Speaking to one of the actors on my last day, yesterday, he told me how he’s been in the acting industry for over 40 years. I told him about my experience and how I feel inspired by how these young dancers and musicians are working together, each valuing each other’s input, and he said: ‘Given our past, we want to move forwards and live in the present and think of the future. We have to work together as a united people to do that. We want to make things better, and will give it our all together as a group. The youth plays a strong role in this change, they want to dance, they want to learn, they want to grow. Those that survived the 1994 genocide see it as a great treasure and they want to use this time well.’ Something in his story triggered something so strong. I knew exactly what he meant. And I felt strongly that from a Western point of view, it will be these same artists that will change the image we have on Rwanda and show all the beauty this country has to offer.
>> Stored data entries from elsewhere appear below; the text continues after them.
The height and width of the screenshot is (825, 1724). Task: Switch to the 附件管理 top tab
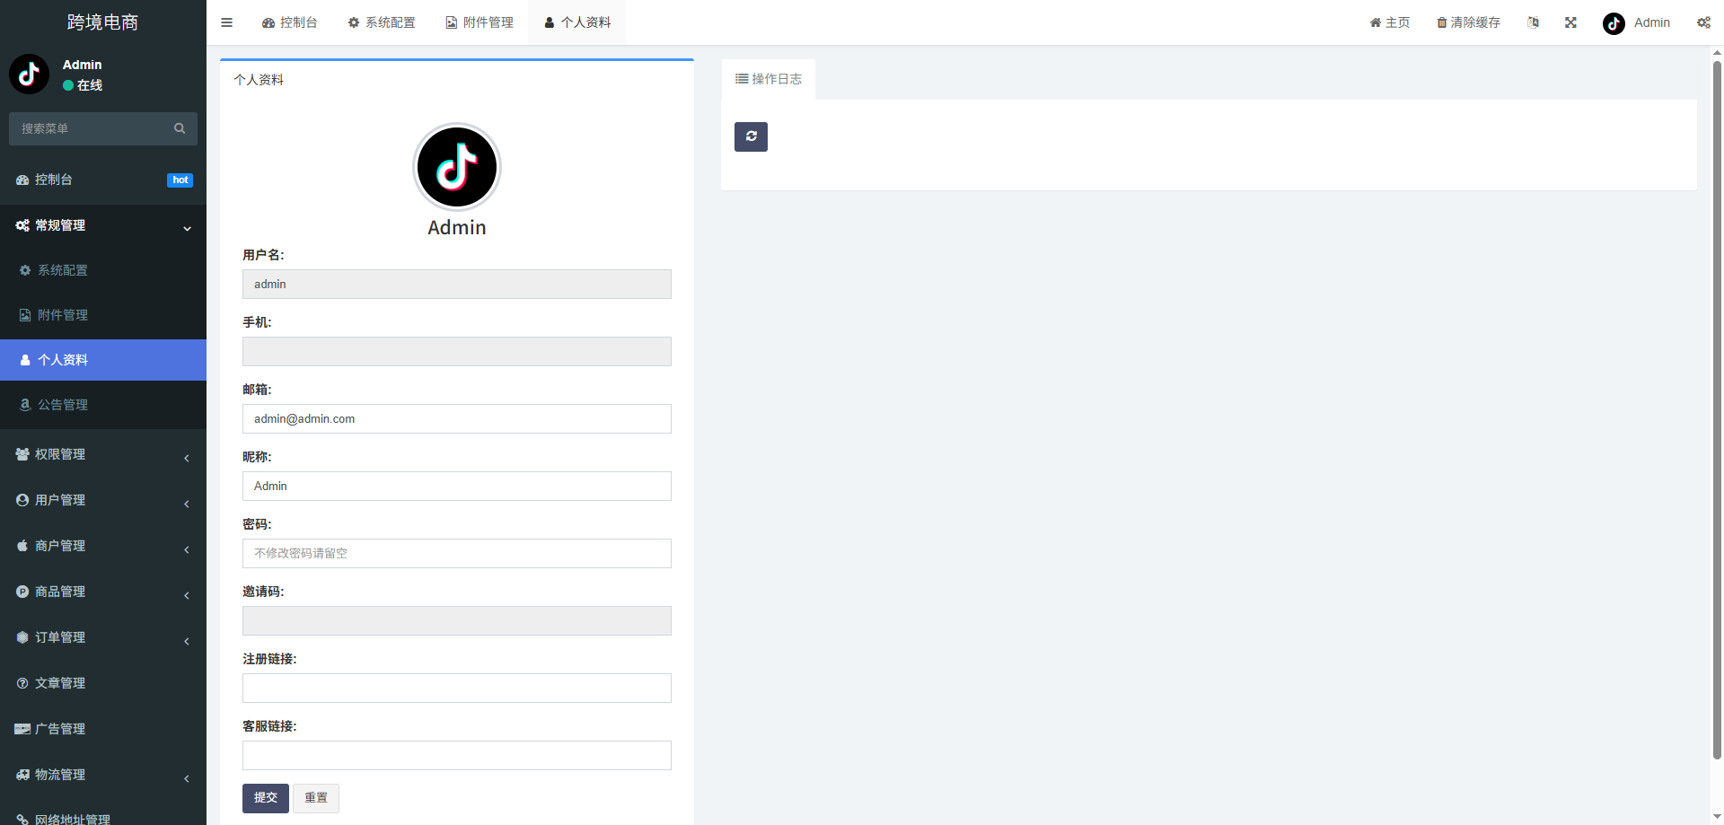[479, 22]
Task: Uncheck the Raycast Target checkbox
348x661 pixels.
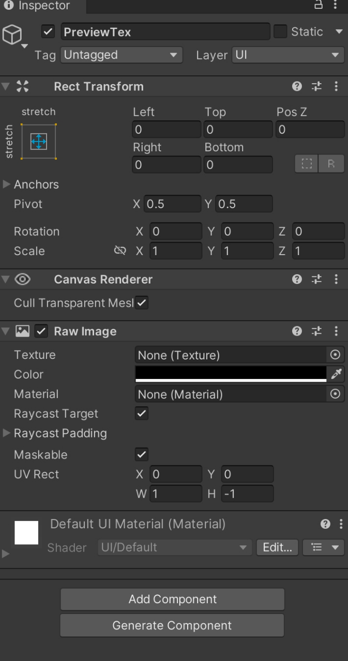Action: click(142, 414)
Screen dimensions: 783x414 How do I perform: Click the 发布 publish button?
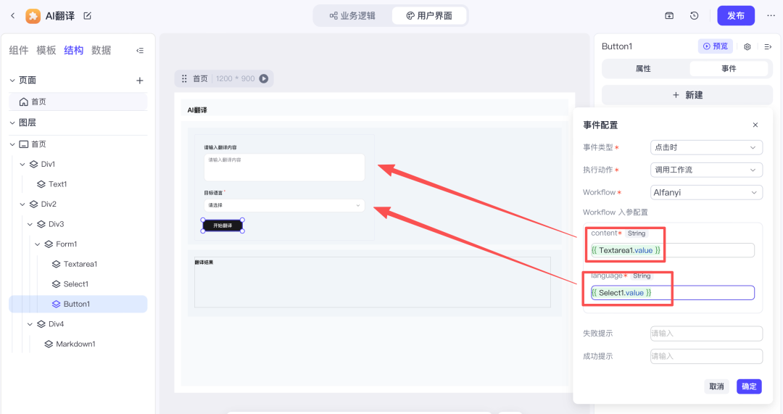tap(735, 16)
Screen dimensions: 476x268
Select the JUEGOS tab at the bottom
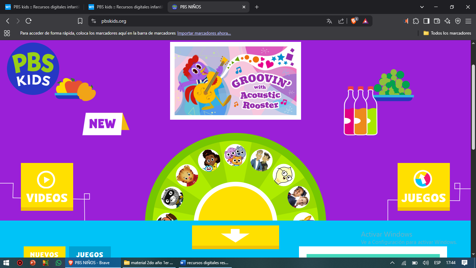click(90, 254)
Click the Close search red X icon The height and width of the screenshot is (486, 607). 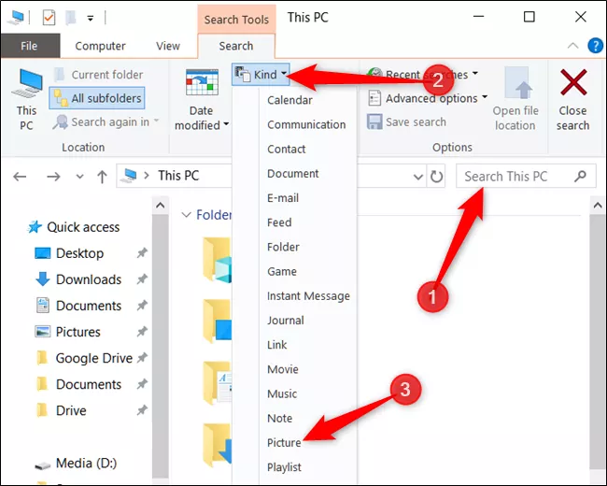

This has been one of the hardest returns back home and I am trying to process why. I have a strong feeling of unfinished business I think. I want to work more intensively with the dancers here and exploring with them new ways of moving as I feel their work ethic and ideas on dance are very similar to mine. Maybe it’s because I feel Rwandan dance is on the verge of something new and I would love to be part of this change in some way, as it’s exciting and fresh. Maybe it’s because I just like to be with my family and I miss them more than I admit sometimes. Or maybe it’s the genuine warmth and hospitality of the Rwandan people, acting with extreme acts of kindness towards someone they barely know. Maybe there’s something in the soil of the Rwandan land, an energy that feels vibrant and alive. All I can say is that I can’t wait to come back here and continue what feels like a beginning of something new for me artistically.